- EXERCISE
Reproduce verbatim the line in which "Click the Commentaires button" occurs, together with each line that follows it to the end of the listing, and nothing more.

- DATA LISTING
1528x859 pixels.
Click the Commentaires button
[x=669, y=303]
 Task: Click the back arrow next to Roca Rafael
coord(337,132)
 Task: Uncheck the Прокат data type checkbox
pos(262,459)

- SOLUTION TO THIS PROBLEM
Click the Commentaires button
[x=669, y=303]
 Task: Click the back arrow next to Roca Rafael
coord(337,132)
 Task: Uncheck the Прокат data type checkbox
pos(262,459)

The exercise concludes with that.